Ted, Thanks for fleshing out my post with a rich layer of hands-on examples. Honest men generally arrive at the same conclusions. Take the SA Infinity 9 wt line as another example: 260 gr at 30’, yet around 390 at the full 50’ head. Many 9 and even 10 wt rods break down aerializing 50-60’ when you try to shoot that to 100. The NRX + will handle it beautifully, with accuracy and tight loops and will also throw it short with adequate feel. That rod feels like a Chrystal, too. Seymour


----------



## Backwater

TwitchAO said:


> Also "Parking Lot" was not a reference to the actual shootout but referencing how most people test the rods they are about to buy at a shop.


Yeah, I have always believed that a really good fly shop will have some really great lawn and even a casting pond set up (or an outright pond/lake of some kind) so that someone can really fell the rods out.

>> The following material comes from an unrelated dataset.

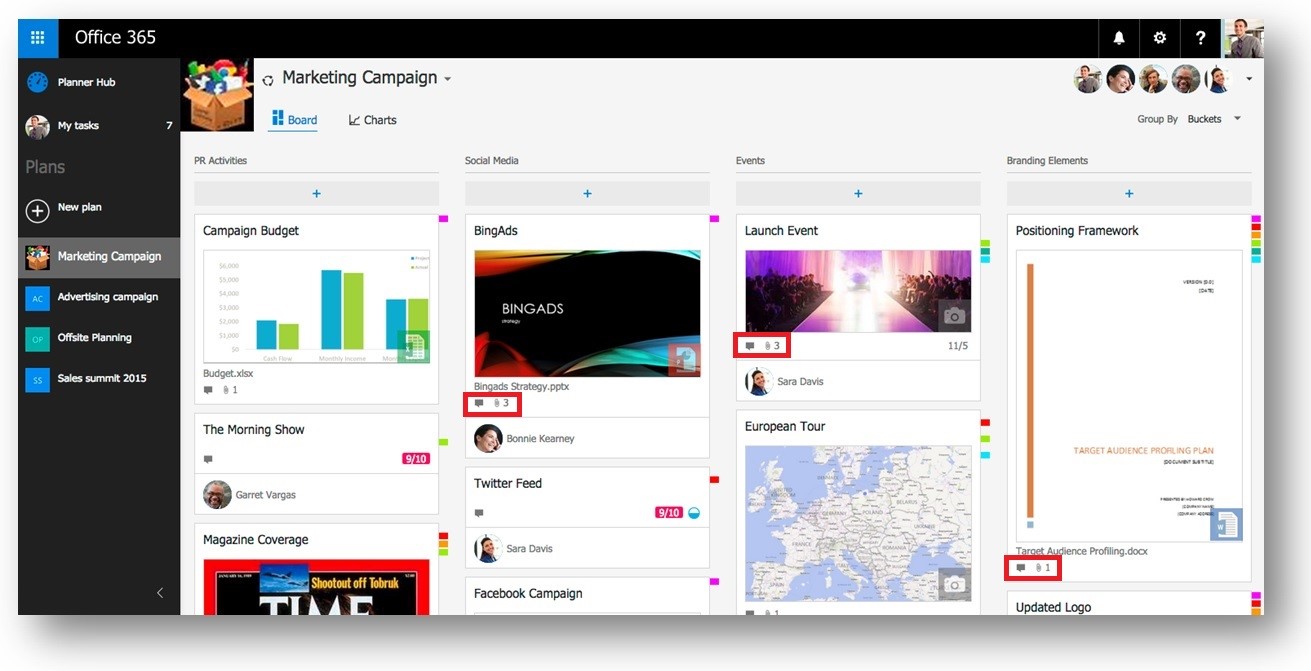
Task: Expand the Marketing Campaign title dropdown
Action: point(448,79)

I mean, water doesn't lie!

As far as parking lots go, there was 2 shops in the greater Tampa Bay area. One was a really great shop back in the day, in Clearwater called "The Saltwater Fly Fisherman" and the other was called "Tampa Bay on the Fly." Both demo'ed rods on an asphalt parking lot (dumb)! Both have since moved. The Saltwater Fly Fisherman close about 15yrs ago and the TB on the Fly sinve moved into a bait and tackle shop. It's a tough biz to begin with, but.... parking lot fly casting?? Geeze!


----------



## Backwater

Half Shell said:


> That's better than how people buy conventional rods in the store.
> 
> Btw, I thought the Yellowstone shootouts had a panel of judges, not just one guy?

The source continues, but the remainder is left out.